YOUR ASSIGNMENT
If pictures are present, leave them out, and copy the data word for word.

DATA FOR PROCESSING

★ ★ ★ ★

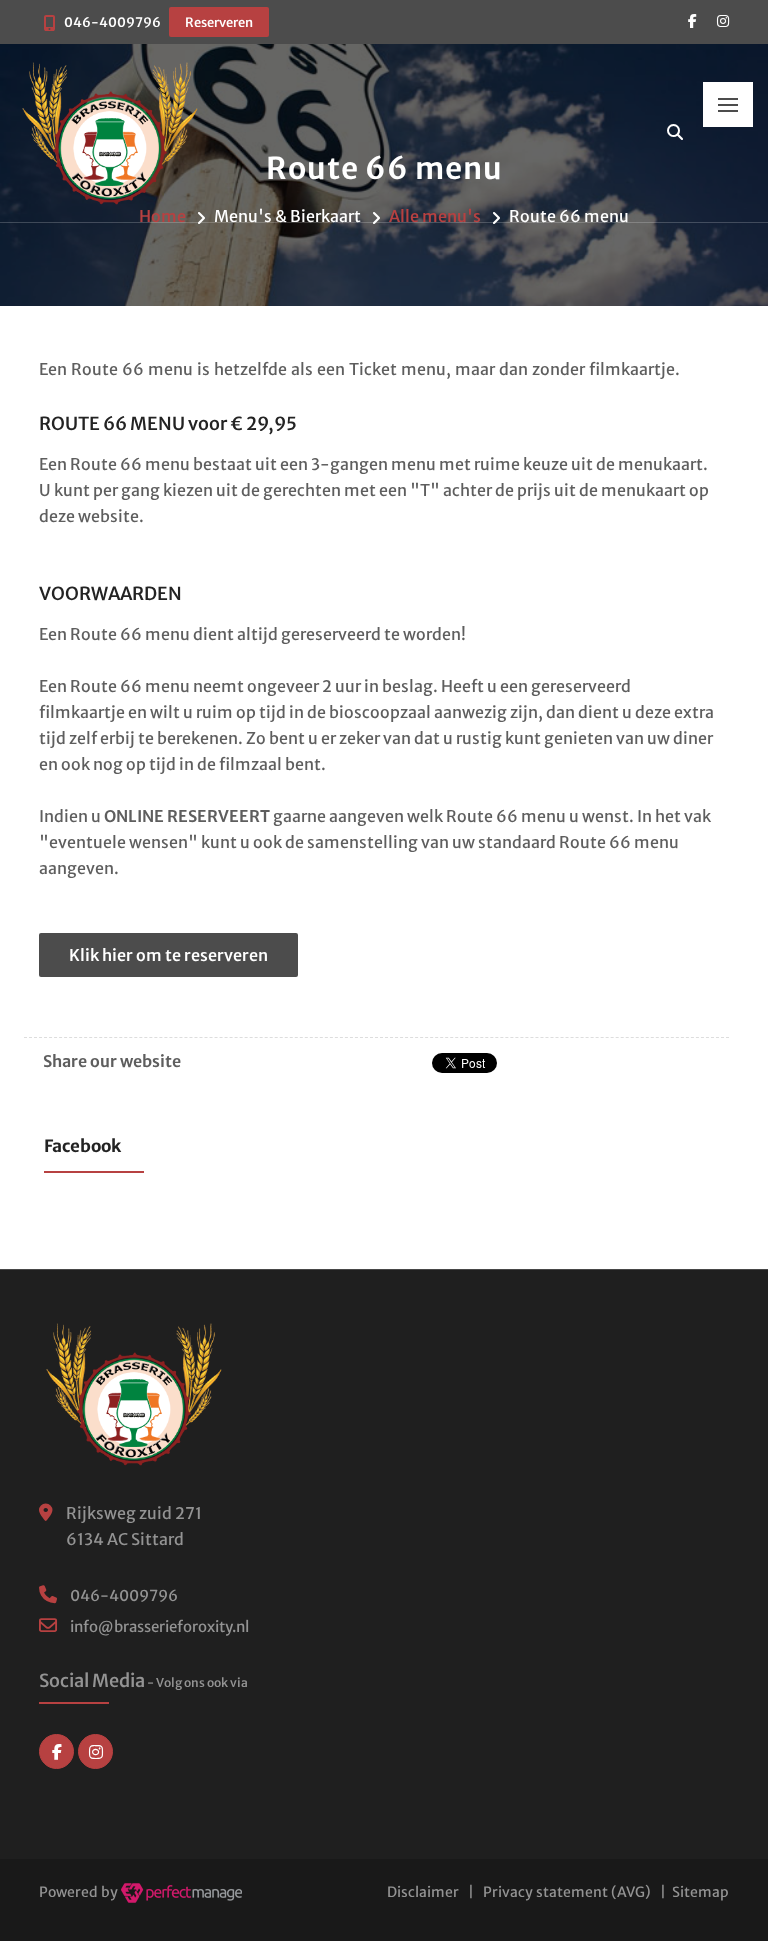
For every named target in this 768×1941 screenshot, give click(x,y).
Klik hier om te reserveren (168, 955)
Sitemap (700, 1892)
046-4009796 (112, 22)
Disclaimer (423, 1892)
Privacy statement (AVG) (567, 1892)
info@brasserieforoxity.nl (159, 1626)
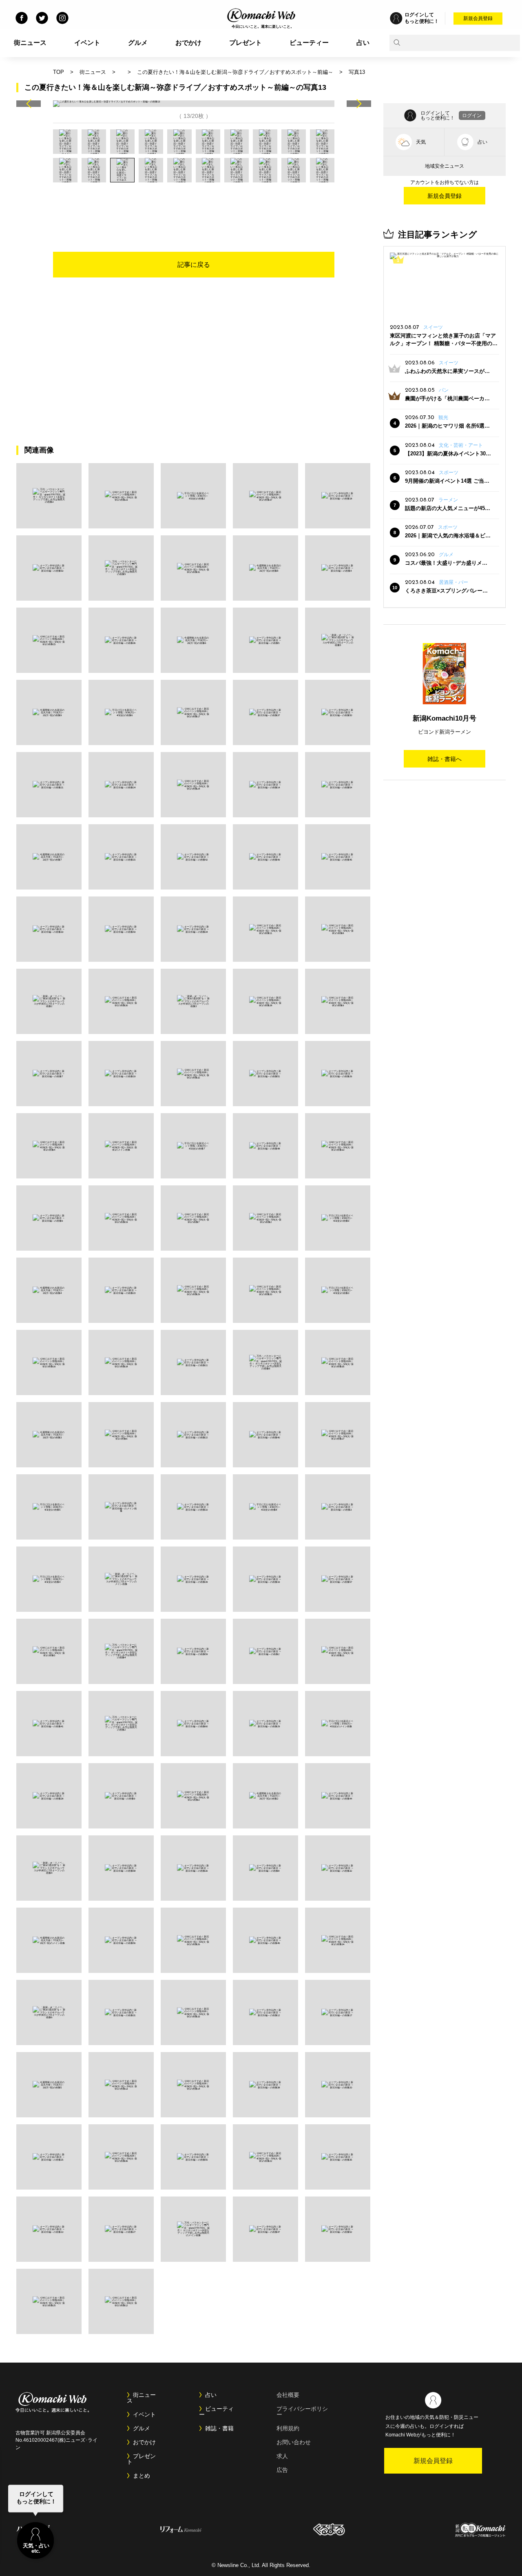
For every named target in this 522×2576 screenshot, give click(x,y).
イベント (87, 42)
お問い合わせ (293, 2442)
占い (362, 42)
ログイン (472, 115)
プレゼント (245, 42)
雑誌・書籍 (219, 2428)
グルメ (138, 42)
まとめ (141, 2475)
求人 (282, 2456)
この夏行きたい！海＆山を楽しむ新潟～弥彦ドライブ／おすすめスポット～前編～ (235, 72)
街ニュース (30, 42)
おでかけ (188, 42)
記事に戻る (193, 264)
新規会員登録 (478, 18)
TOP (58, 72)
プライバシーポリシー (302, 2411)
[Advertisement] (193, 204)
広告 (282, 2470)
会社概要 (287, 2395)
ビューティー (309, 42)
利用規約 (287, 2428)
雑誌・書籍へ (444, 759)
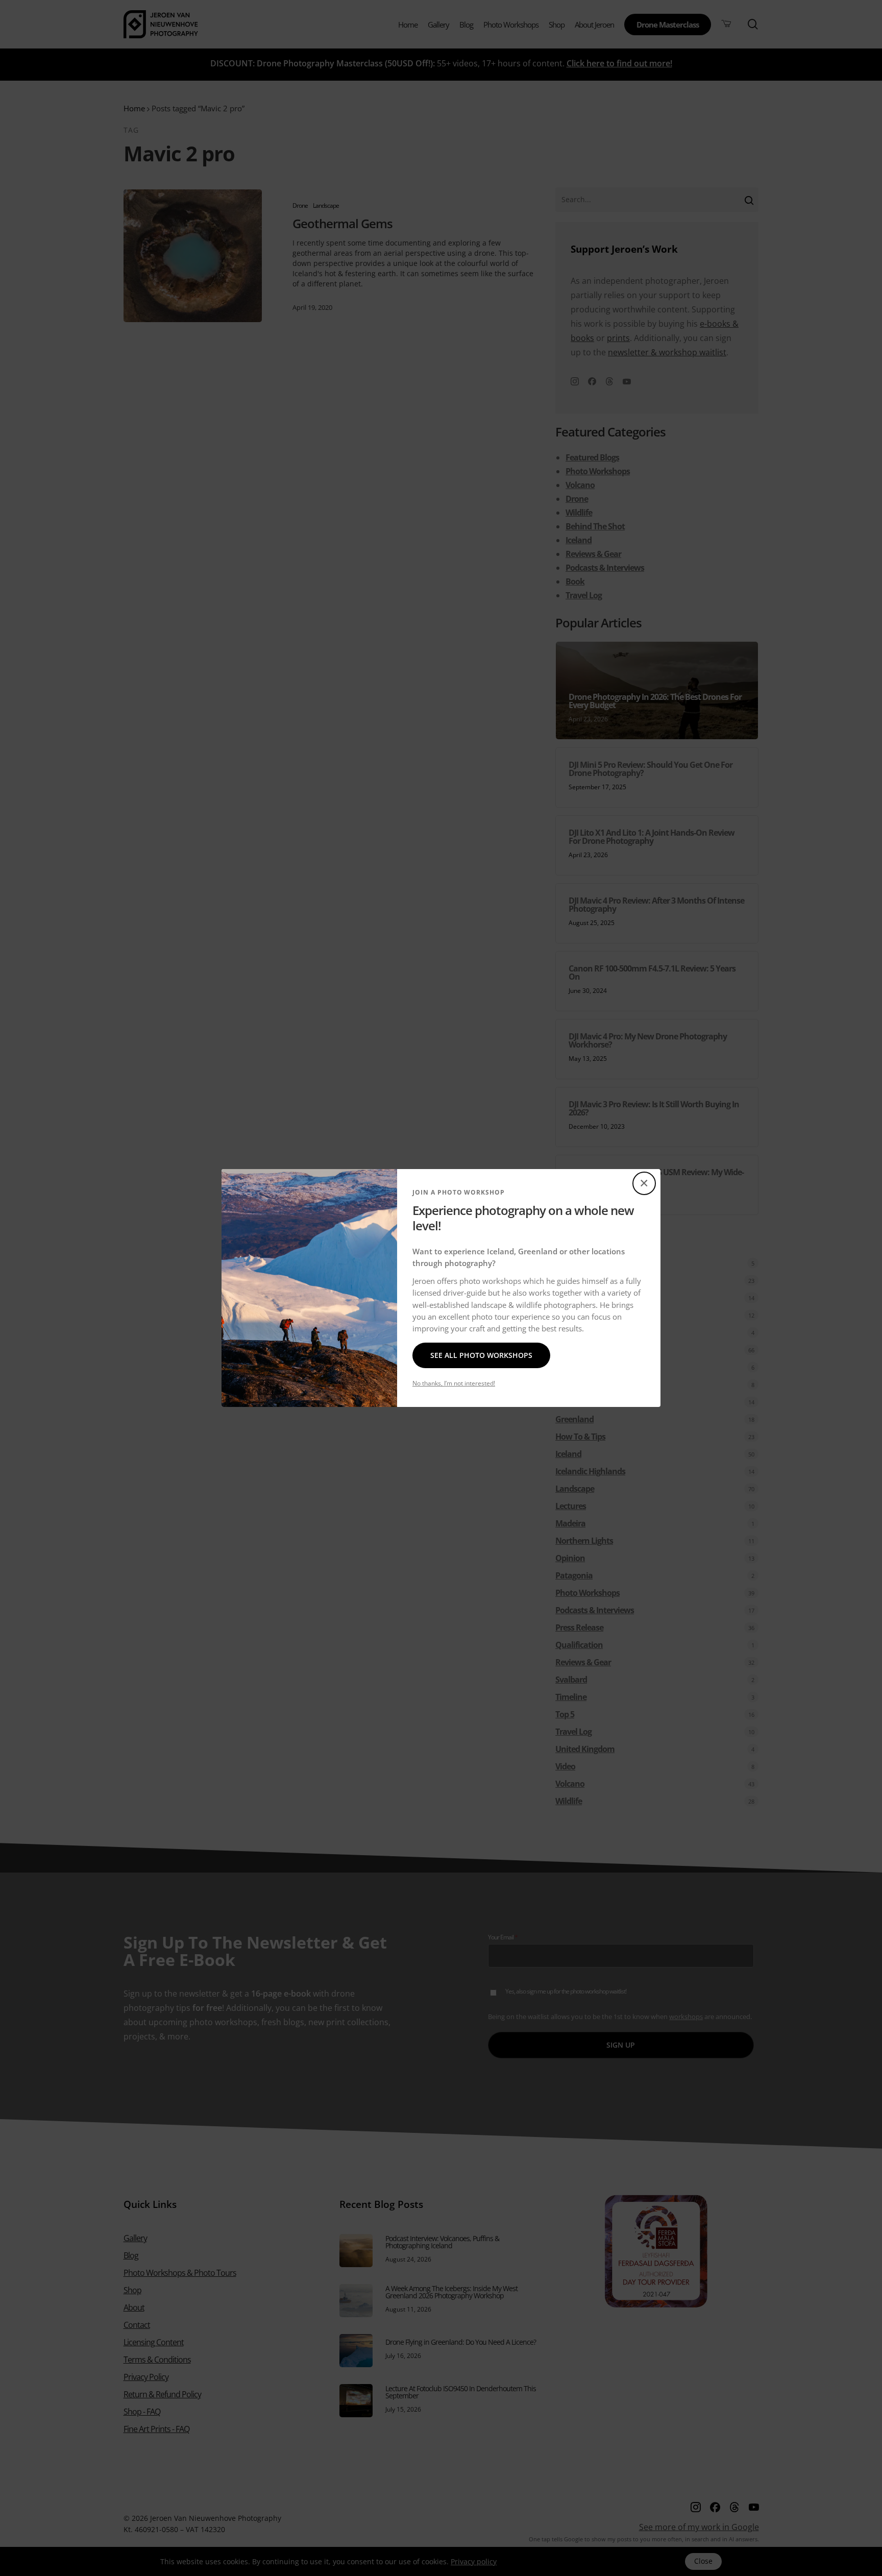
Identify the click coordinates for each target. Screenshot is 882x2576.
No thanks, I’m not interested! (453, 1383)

★ ★ ★ ★

EXERCISE RESPONSE
For every named target in this 768×1941 screenshot, give click(x,y).
Klik hier om te reserveren (168, 955)
Sitemap (700, 1892)
046-4009796 (112, 22)
Disclaimer (423, 1892)
Privacy statement (AVG) (567, 1892)
info@brasserieforoxity.nl (159, 1626)
For every named target in this 522×2576 screenshot, give click(x,y).
イベント (87, 42)
お問い合わせ (293, 2442)
占い (362, 42)
ログイン (472, 115)
プレゼント (245, 42)
雑誌・書籍 (219, 2428)
グルメ (138, 42)
まとめ (141, 2475)
求人 (282, 2456)
この夏行きたい！海＆山を楽しむ新潟～弥彦ドライブ／おすすめスポット～前編～ (235, 72)
街ニュース (30, 42)
おでかけ (188, 42)
記事に戻る (193, 264)
新規会員登録 (478, 18)
TOP (58, 72)
プライバシーポリシー (302, 2411)
[Advertisement] (193, 204)
広告 (282, 2470)
会社概要 (287, 2395)
ビューティー (309, 42)
利用規約 (287, 2428)
雑誌・書籍へ (444, 759)
Identify the click coordinates for each target. Screenshot is 882x2576.
No thanks, I’m not interested! (453, 1383)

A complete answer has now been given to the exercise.